→ JOB
Return the lines below as a JSON list of strings, one string per line, skipping blank lines and leaving out the pictures.

→ DATASET ROWS
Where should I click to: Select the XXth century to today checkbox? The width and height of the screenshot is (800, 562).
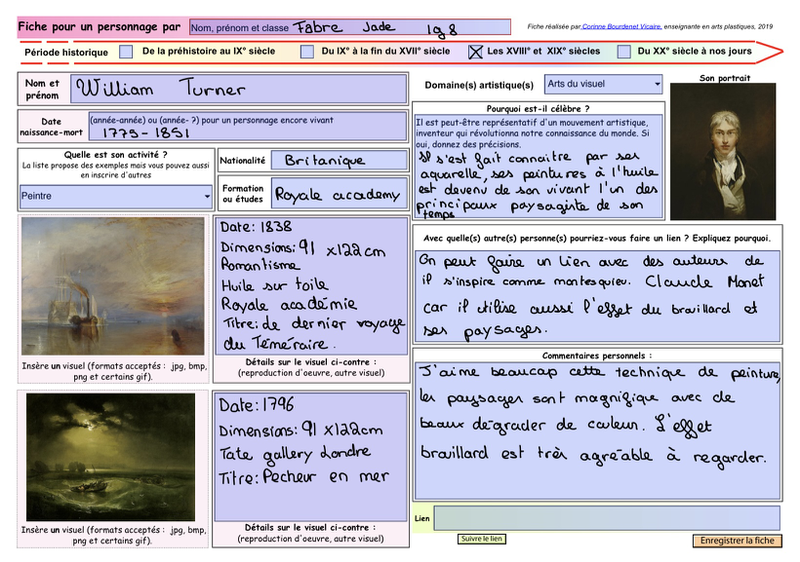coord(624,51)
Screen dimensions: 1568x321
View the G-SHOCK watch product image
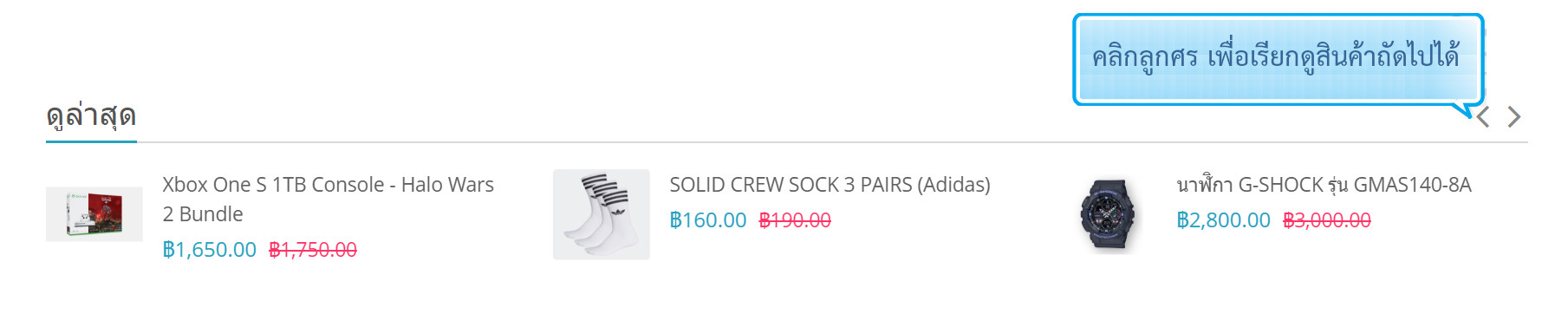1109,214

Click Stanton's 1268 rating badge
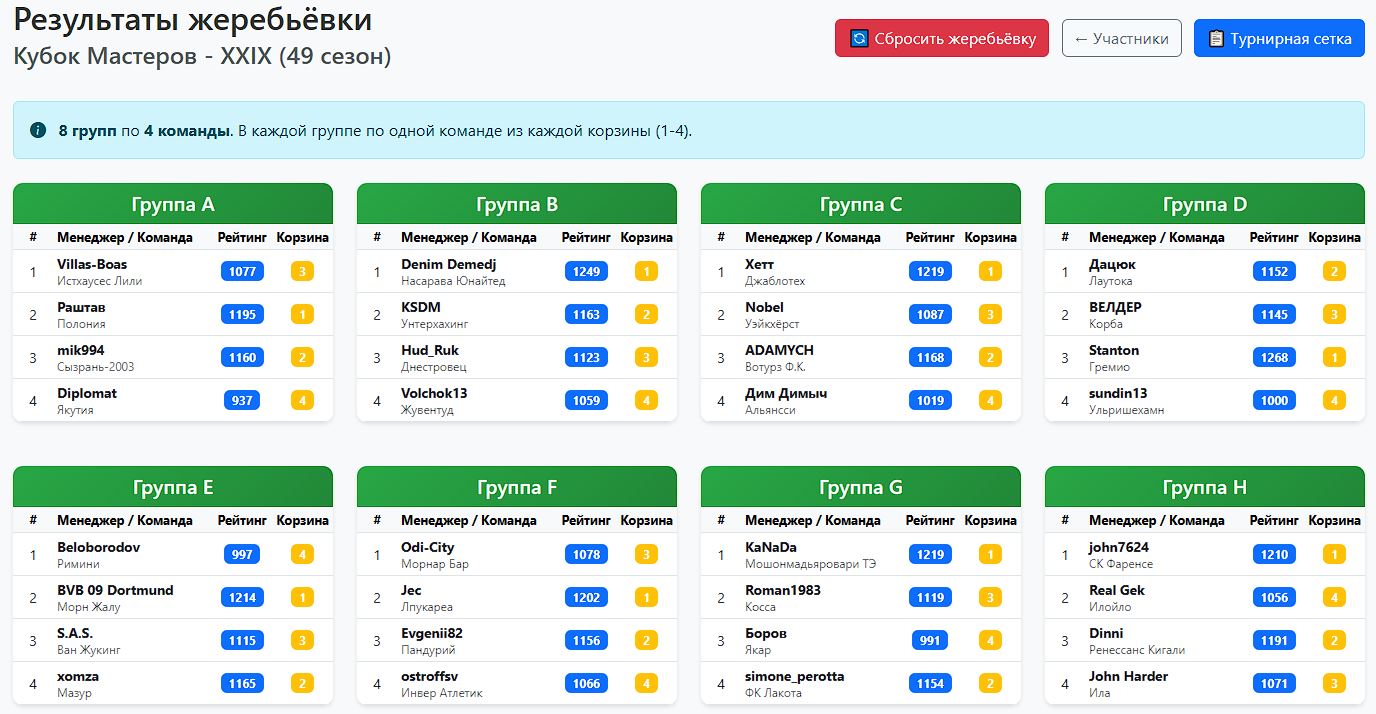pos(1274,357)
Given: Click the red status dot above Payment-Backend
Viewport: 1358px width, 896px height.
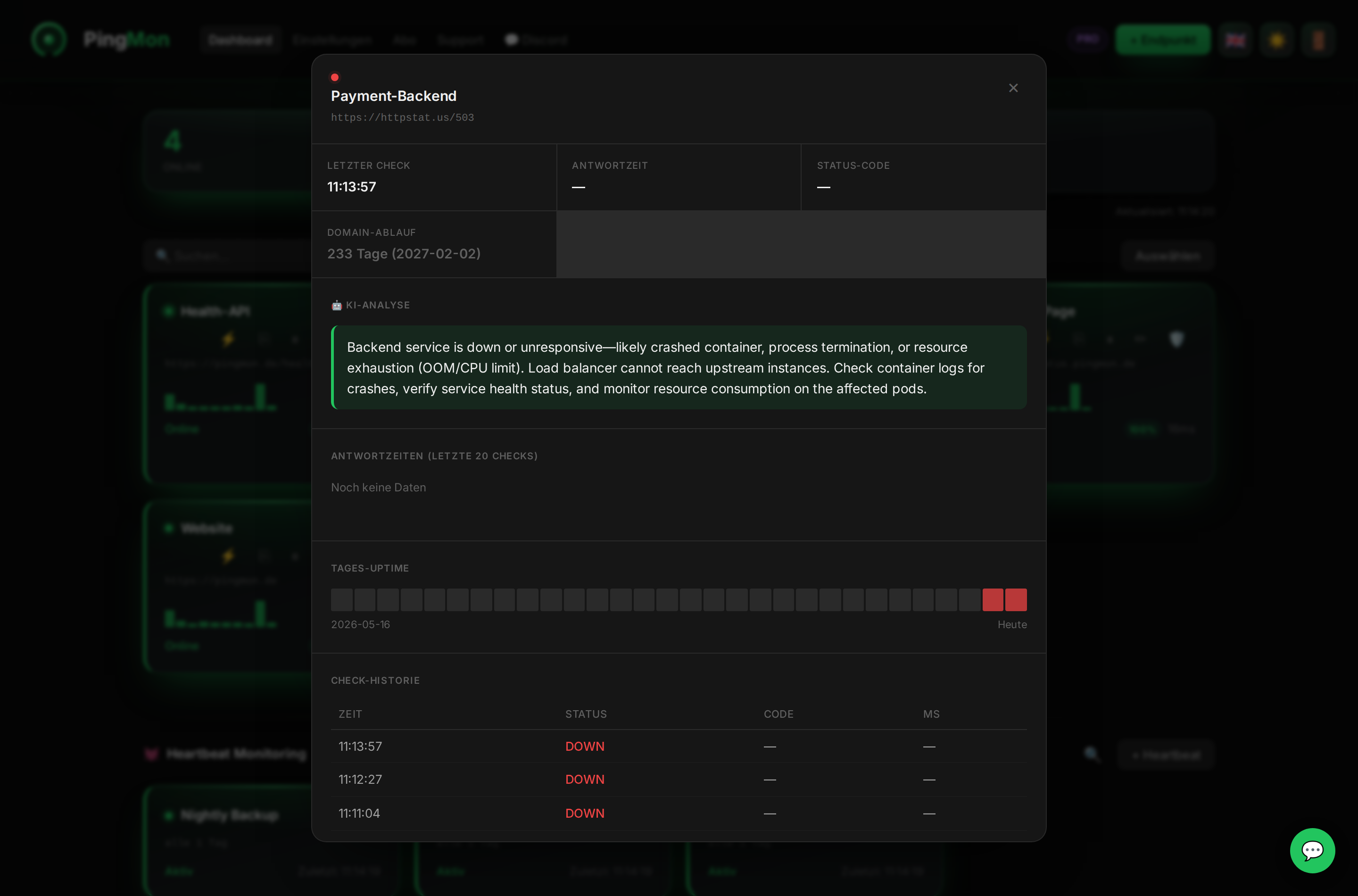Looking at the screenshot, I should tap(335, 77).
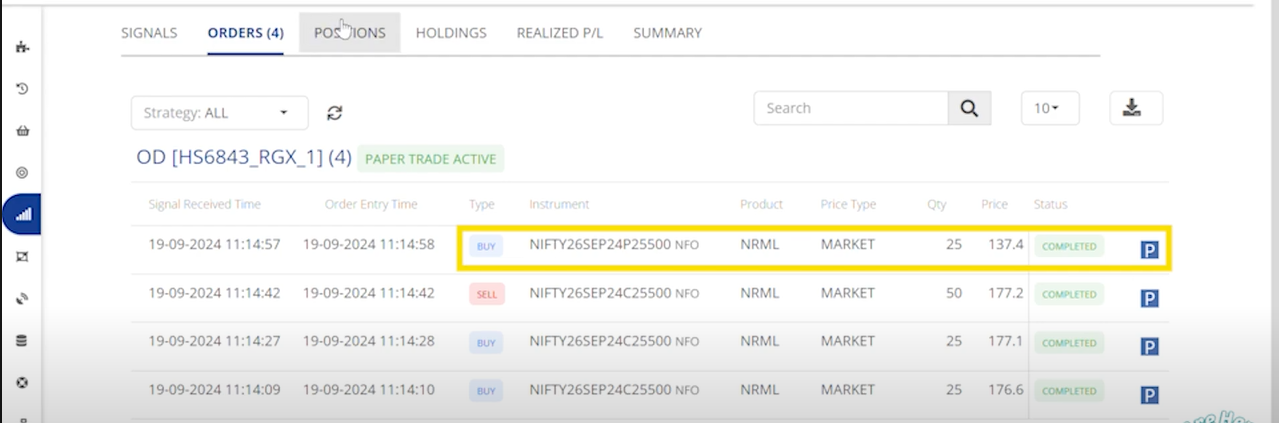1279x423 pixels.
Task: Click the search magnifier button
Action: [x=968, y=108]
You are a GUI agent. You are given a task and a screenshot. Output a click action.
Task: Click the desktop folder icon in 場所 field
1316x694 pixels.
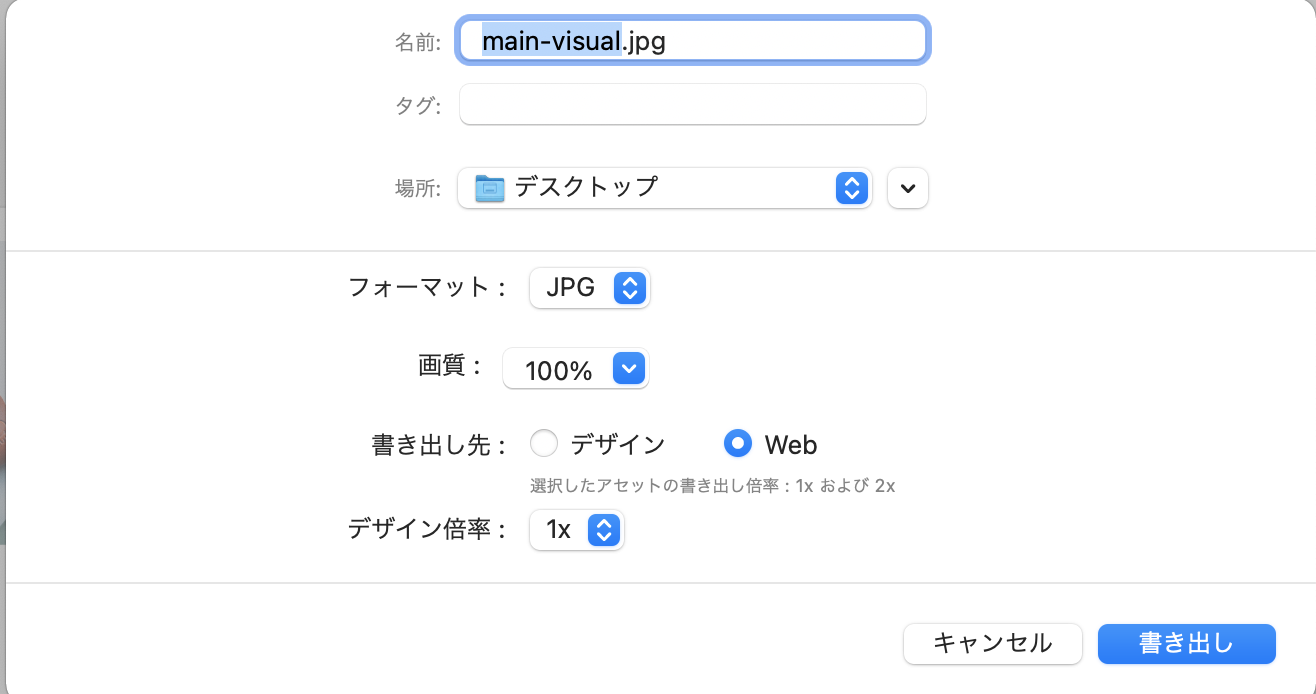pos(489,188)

→ FULL SOLUTION
[
  "Where should I click to: Select the XXth century to today checkbox? The width and height of the screenshot is (800, 562).",
  "coord(624,51)",
  "Screen dimensions: 1568x321",
  "View the G-SHOCK watch product image",
  "1109,214",
  "Click Stanton's 1268 rating badge",
  "pos(1274,357)",
  "Given: Click the red status dot above Payment-Backend",
  "Viewport: 1358px width, 896px height.",
  "Looking at the screenshot, I should tap(335, 77).",
  "1279x423 pixels.",
  "Task: Click the search magnifier button",
  "Action: [x=968, y=108]",
  "You are a GUI agent. You are given a task and a screenshot. Output a click action.",
  "Task: Click the desktop folder icon in 場所 field",
  "1316x694 pixels.",
  "pos(489,188)"
]